Browne’s suit includes a couture tailored jacket and waistcoat (designed to be broken up and worn casually) with two pairs of trousers. One pair is pleated and high-waisted to wear with the waistcoat and jacket, the other is flat-fronted, tapered and features jodhpur pockets to wear on its own. The pièce de résistance, though, is the Stealth Coat, a minimalistic overcoat with a sleek revere collar, cut close to the body to wear either over the suit, or with a hoodie or sweater beneath.

Each element is made from luxurious wool crepe with a matte finish and natural stretch – the kind of fabric you’d expect to find in Chanel or Dior’s couture collections. “The crepe’s comfort factor and stretch is incredible,” Browne says. “I sourced it for those guys who just think of suits as a uniform. I want the client to put this on and feel like he’s not wearing a suit at all.”

Cashmere Arctic overcoat (in progress), £9,500
Cashmere Arctic overcoat (in progress), £9,500 © Joshua Tarn
Paperweights used by Browne to create patterns for clients
Paperweights used by Browne to create patterns for clients © Joshua Tarn

It’s an approach to tailoring that sets Browne apart from other makers. He spends an average of 200 hours on each design, and requires multiple fittings with his clients (Savile Row houses typically spend 60 to 80 hours on a suit). Tailoring aficionado and founder of Permanent Style Simon Crompton explains how these hours add up: “Michael has basically gone back to square one to refine his process, which very few tailors ever do. Generally, they rely on traditional methods or outsourcing parts of the making process because they have big workshops. Michael is shaping and overseeing everything himself, with a small team, and controlling everything from start to finish. As a result, you’re basically getting the finest quality tailoring you’ll get anywhere – but with a fresh eye for design.”

Often bespoke tailors can be talented craftspeople but poor designers, whereas Browne knows how to fine-tune a garment’s proportions.
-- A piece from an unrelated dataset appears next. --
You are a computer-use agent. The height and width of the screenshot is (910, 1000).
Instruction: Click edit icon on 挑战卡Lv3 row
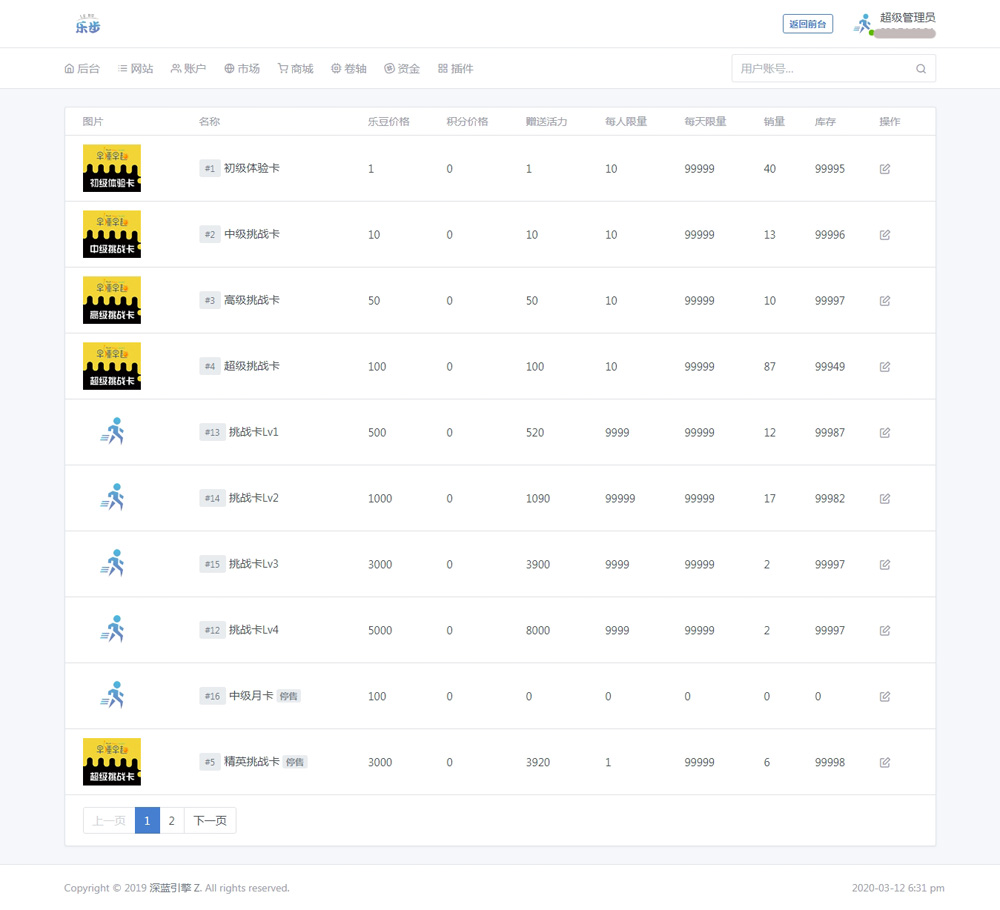click(x=885, y=565)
Jackets feature razor-sharp shoulders and fluid hourglass waists, while lapels sweep across the chest and trousers hang perfectly from the natural waist.

Chiwetel Ejiofor wears leather SB jacket, £9,250, merino/silk rollneck sample, £525, and silk lapel rose, £165
Chiwetel Ejiofor wears leather SB jacket, £9,250, merino/silk rollneck sample, £525, and silk lapel rose, £165 © Adam Fussell
Skepta wears leather SB jacket, £9,250
Skepta wears leather SB jacket, £9,250 © Armani Romeo

Browne first learned to cut patterns with the bespoke team at Paul Smith, before moving to Chittleborough & Morgan on Savile Row, where he worked for eight years under tailors Roy Chittleborough and Joe Morgan, former colleagues of Tommy Nutter and Edward Sexton. Browne left in 2017 to launch his brand and hone his own approach to hand-making clothes; he’s since built up a steady roster of clients under his own name, including VIPs like Skepta, who regularly wears a black leather blazer by Michael Browne while performing.

Michael Browne in his Berkeley Square atelier
Michael Browne in his Berkeley Square atelier © Joshua Tarn

“I try to approach my work with an artistic perspective,” he continues. “I’ve always wanted to create a brand that represents true high-end craft but also that’s cool, that’s stylish, that you want to identify with and is going to be current. Brands like Ralph Lauren and Tom Ford create a universe; I want to do that for clients but on a personal, intimate level – shaping your wardrobe one-on-one.”

I ask Browne why he prefers to call himself a couturier over a bespoke tailor: “It gives you an idea that you’re coming in for something elegant, personal and something that’s made at a super-high level,” he says. “The word ‘bespoke’ is oversaturated now. Here, when a client comes in, whoever that person is, I’m going to create around them as an individual – around their lifestyle and their needs – to make a garment that’s the best it can be for them. That’s what I love to do.”